= TASK STATEMENT =
The answer must consist solely of the lines from the opening line of the entries through the line with "This screenshot has width=450, height=377.", transcribed exactly and without any pictures.

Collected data
=== Section Start ===

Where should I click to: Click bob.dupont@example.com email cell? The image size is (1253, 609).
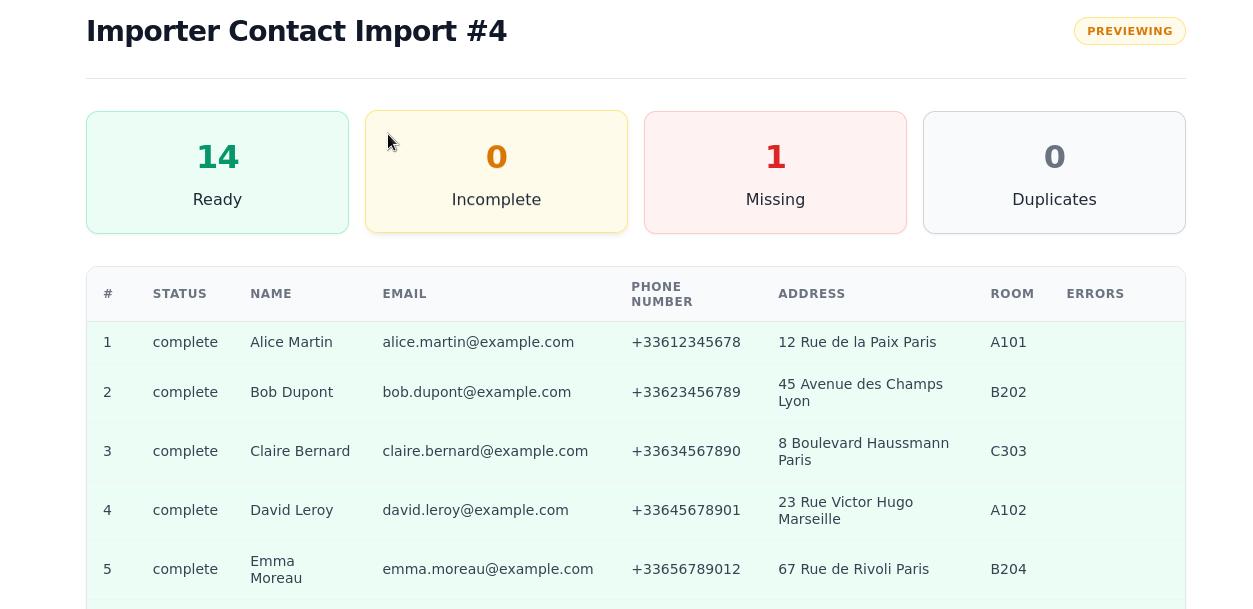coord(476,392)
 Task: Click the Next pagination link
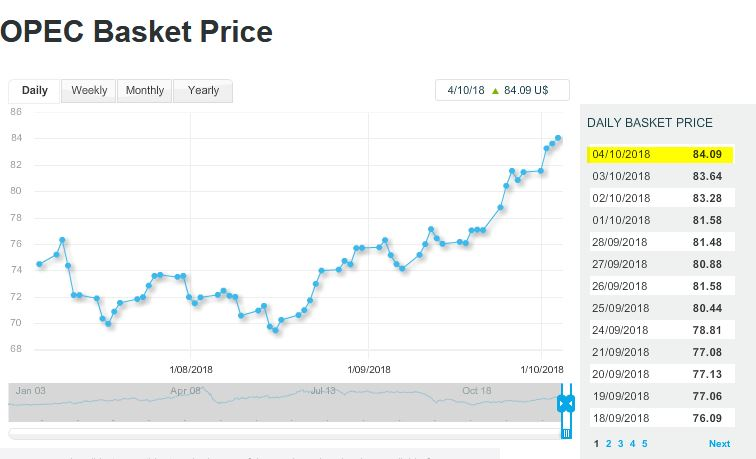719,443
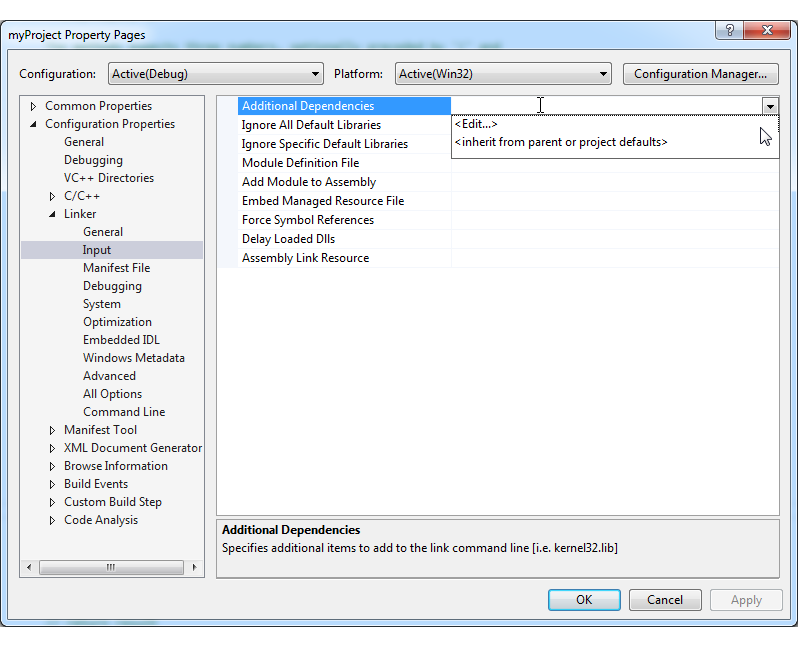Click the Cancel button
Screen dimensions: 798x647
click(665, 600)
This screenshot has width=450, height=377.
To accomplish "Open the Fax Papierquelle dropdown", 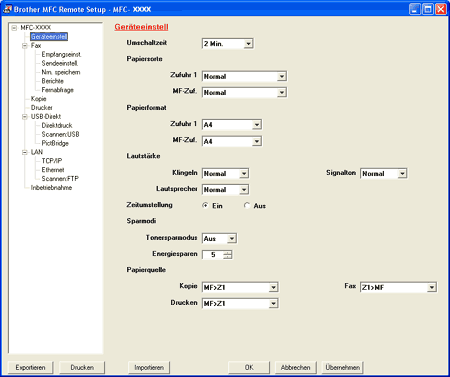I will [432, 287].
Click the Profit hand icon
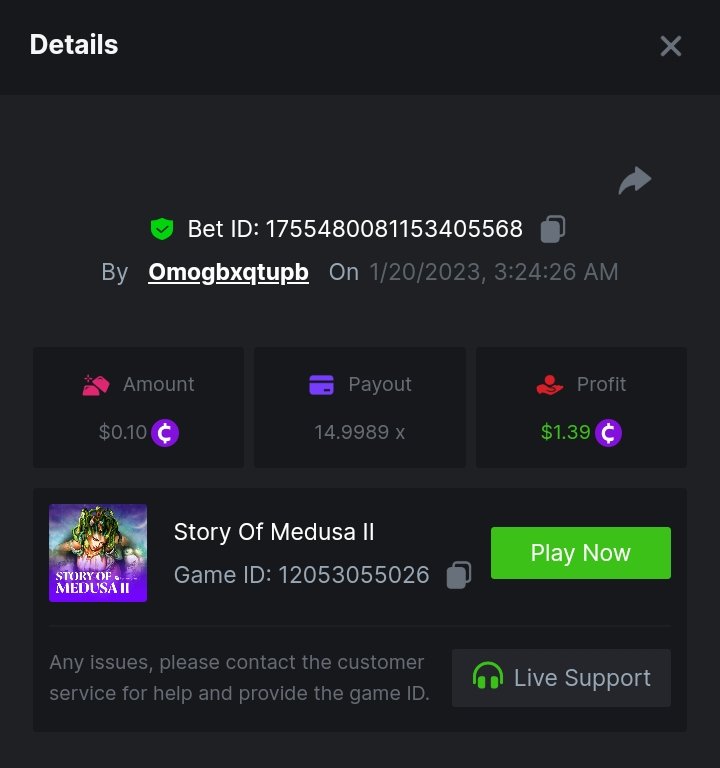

=== Section End ===

= OUTPUT BELOW =
Where should I click to: Click bob.dupont@example.com email cell? The image size is (1253, 609).
coord(476,392)
 Task: Click the Next pagination link
719,443
Click the Cancel button
Screen dimensions: 798x647
click(665, 600)
This screenshot has width=450, height=377.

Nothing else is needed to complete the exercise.